24/11/2017 | Tempo de leitura: 2 min

Era teste, disseram. Você vem pelas ruas, sozinho, tarde da noite. De repente percebe que, em direção contrária à sua, dois homens se cruzarão com você em instantes. Um é branco, outro é negro. Um numa calçada, outro, na outra. Pergunta-se: qual lado da rua você escolherá para continuar sua caminhada, com aparente segurança? Não quero resposta. Essas, e outras questões semelhantes, pretendiam há alguns anos, medir o grau de intolerância e rejeição das pessoas ditas brancas às pessoas ditas negras, da nossa sociedade, embora motivos para nos rejeitarmos uns aos outros não faltem: sexualidade, peso, idade, origem, gênero, raça, perfeição física, beleza. Cor da pele é apenas um deles, e todos os critérios que embasam qualquer rejeição, igualmente, ácidos.
 
Amiga chegara tarde da noite no apartamento alugado em condomínio bacana na praia. Abriu a bolsa, pegou a chave, quando o carro parou a poucos metros e ela viu descerem de forma estabanada duas crianças, um rapaz, mais mulher, todos afro-descendentes. Faziam algazarra danada e ela se assustou.

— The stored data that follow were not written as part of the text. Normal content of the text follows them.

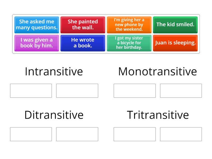Click the 'Intransitive' category heading

(54, 71)
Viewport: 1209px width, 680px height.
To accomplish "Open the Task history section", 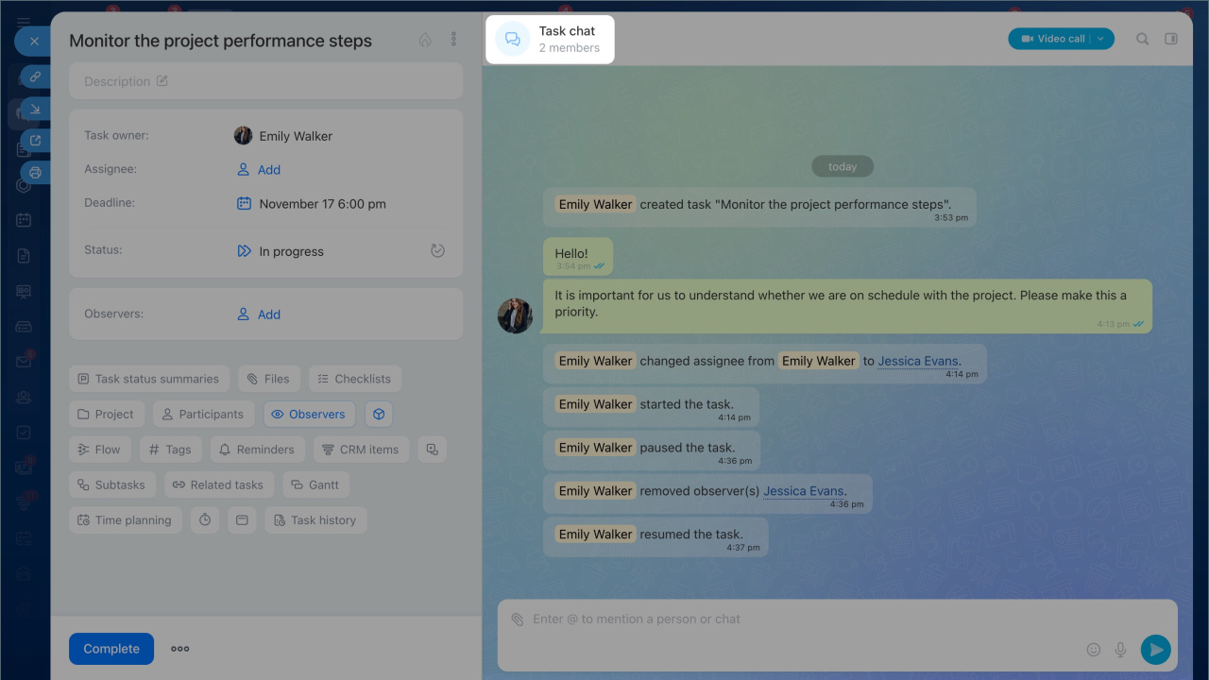I will pyautogui.click(x=315, y=519).
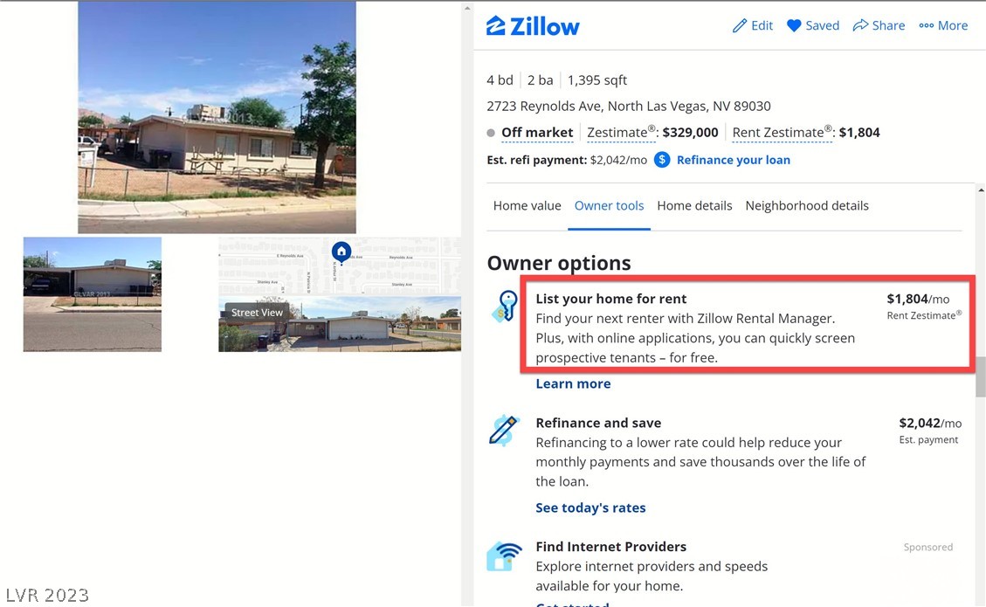986x607 pixels.
Task: Open the Neighborhood details tab
Action: click(807, 206)
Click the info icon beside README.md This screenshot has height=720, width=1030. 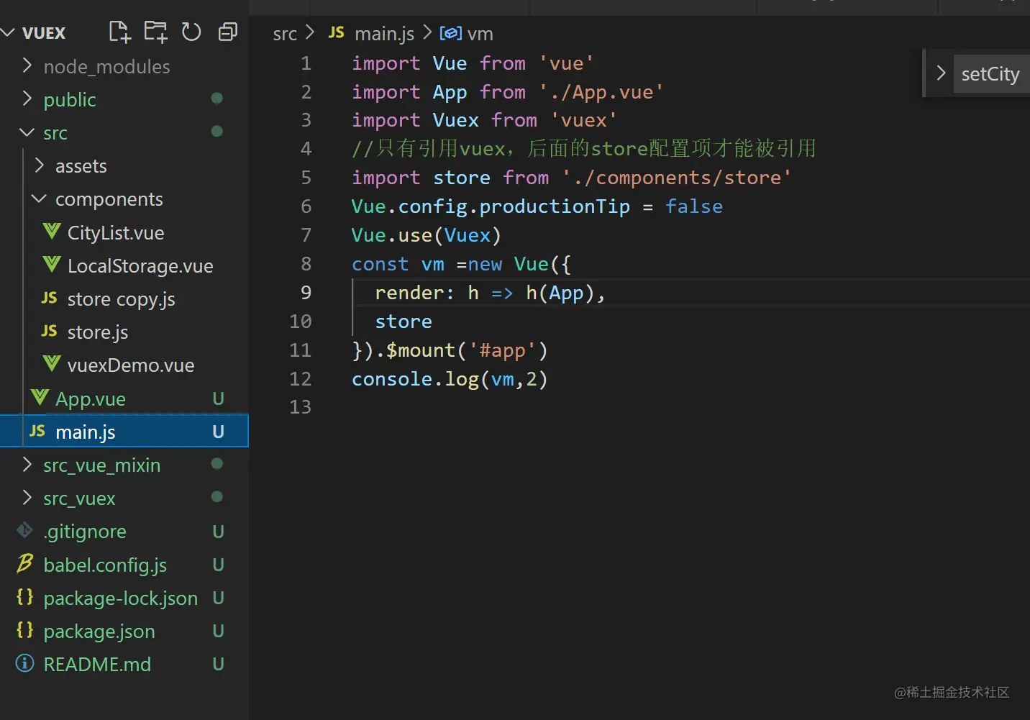tap(25, 663)
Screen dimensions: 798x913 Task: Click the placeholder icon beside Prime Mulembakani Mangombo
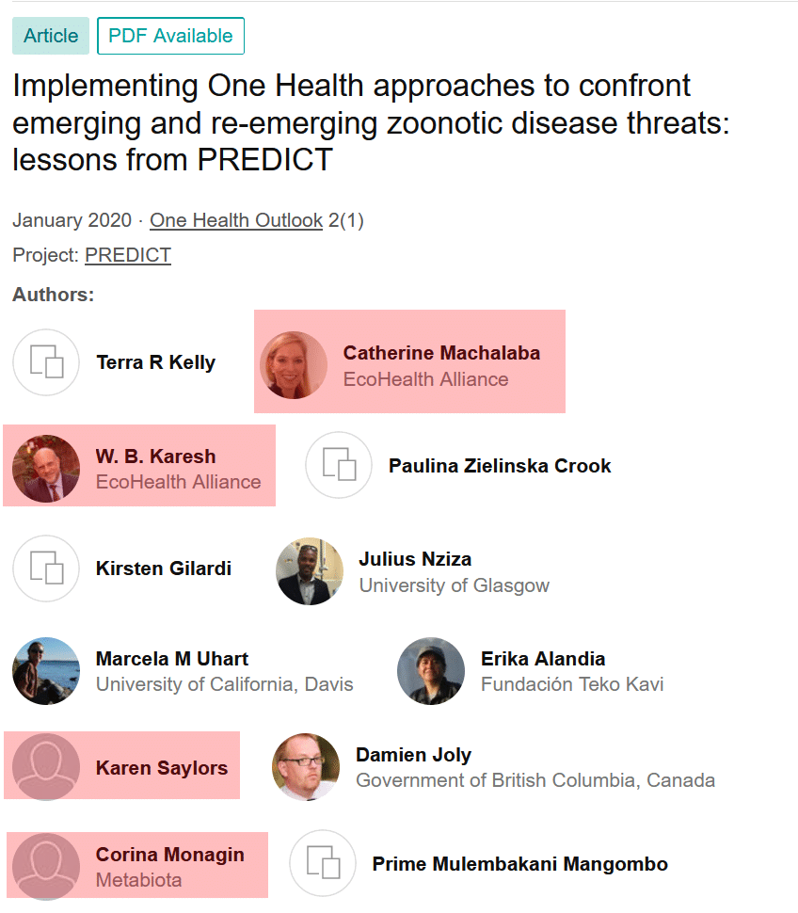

Lembrou-se dos avisos para manter a porta de entrada fechada, não dar passagem para pessoas desconhecidas. As crianças estavam sujas, aparentemente mal vestidas, descalças. Ela não viu os adultos direito. Ao perceber a aproximação ruidosa dos meninos, imediatamente entrou, bateu o portão... quando reconheceu o acompanhante. Era Hélio de La Peña, conhecido comediante, no auge por aquela época. Os meninos, seus filhos. Se o chão se abrisse, ela entraria, mesmo que fosse dar no inferno. Envergonhadíssima, pediu desculpas, ele delicadamente disse que entendia o susto, deu razão a ela, a aparência dos garotos em nada favorecia o momento. Preconceito? Sim. Racismo? Sim. E você, o que faria no lugar dela? 
 
No começo do século passado, em Uberabinha, Rita Francisca, branquíssima, de família mineira importante, se apaixonou e se casou com garboso rapaz chamado Joaquim, mulato, quase negro. Ninguém na família jamais verbalizou, mas todos se perguntavam no íntimo, como acontecera tal união de personagens tão díspares na, literalmente, superfície. Ela acompanhou o marido, saíram de lá para o Paraná onde tinha mais araucárias que gente, nunca disse se para fugir de críticas ou em busca de vida melhor. Eles eram meus avós maternos.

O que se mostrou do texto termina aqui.